TRY IT: Nothing but the lines from the one containing "1118x760 pixels. At" to the final line of the entries should appear, copied exactly and without pictures.

[Records excerpted from a collection]
##########

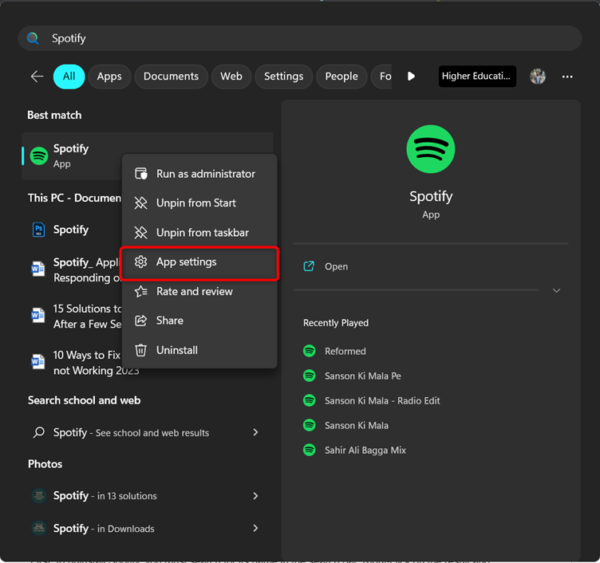This screenshot has height=563, width=600.
Task: Select App settings from context menu
Action: [x=199, y=262]
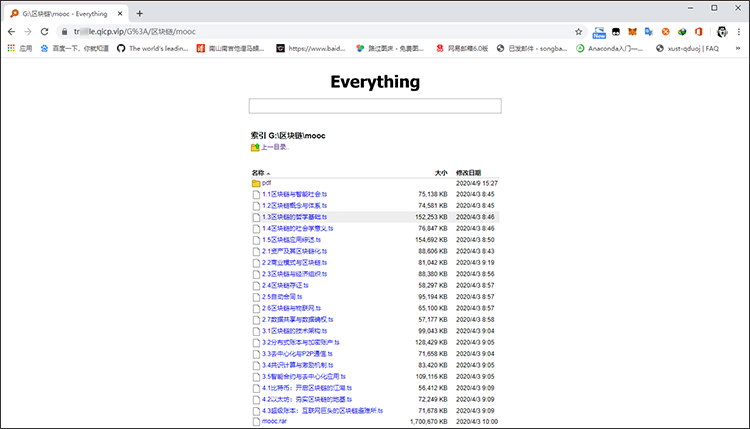The image size is (750, 429).
Task: Sort by the 修改日期 column header
Action: coord(468,172)
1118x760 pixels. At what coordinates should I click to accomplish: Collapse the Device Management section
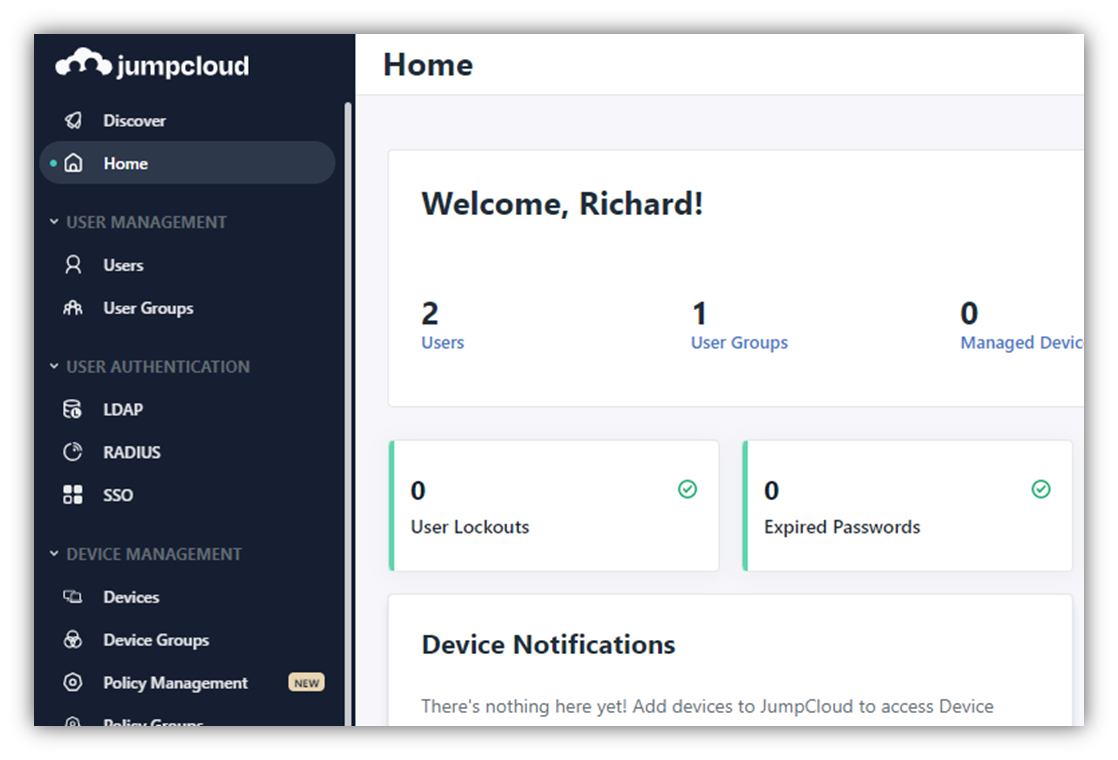click(54, 554)
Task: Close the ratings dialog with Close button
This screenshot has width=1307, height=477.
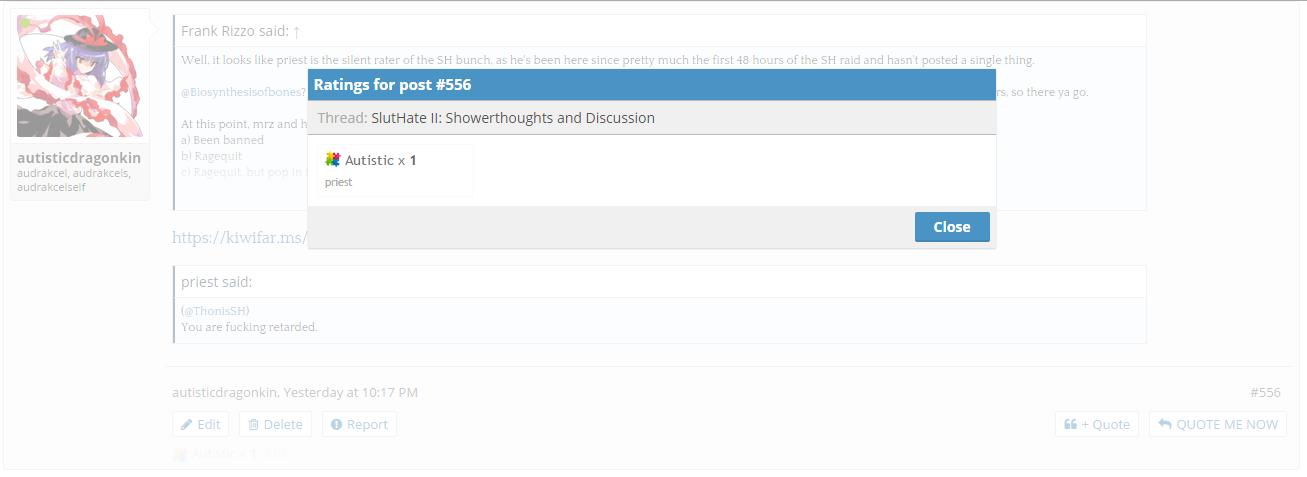Action: click(952, 227)
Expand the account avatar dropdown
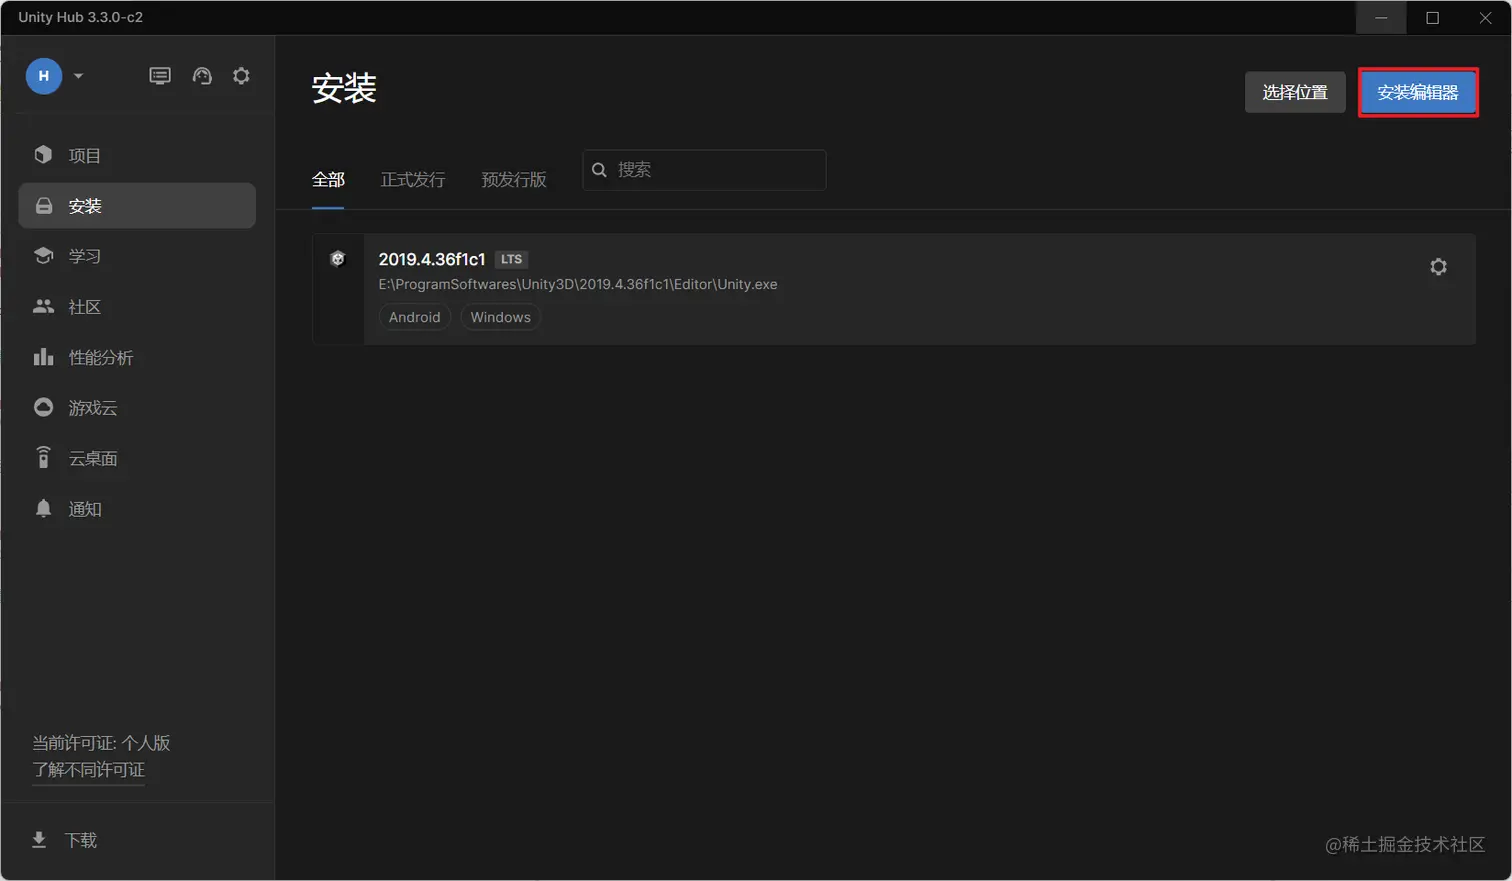 [78, 75]
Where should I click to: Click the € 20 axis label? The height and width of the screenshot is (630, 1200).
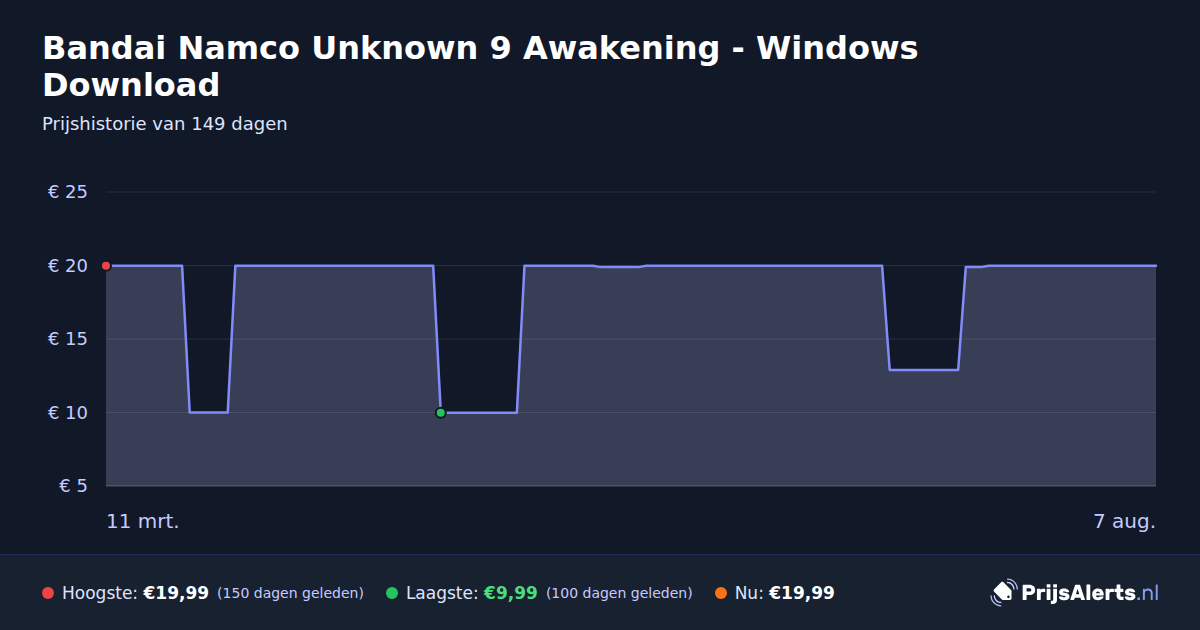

##########

ANSWER SECTION:
1118x760 pixels. At what coordinates should I click to accomplish: Collapse the Device Management section
click(54, 554)
Task: Close the ratings dialog with Close button
This screenshot has width=1307, height=477.
Action: click(952, 227)
Expand the account avatar dropdown
 [78, 75]
Where should I click to: Click the € 20 axis label? The height and width of the screenshot is (630, 1200).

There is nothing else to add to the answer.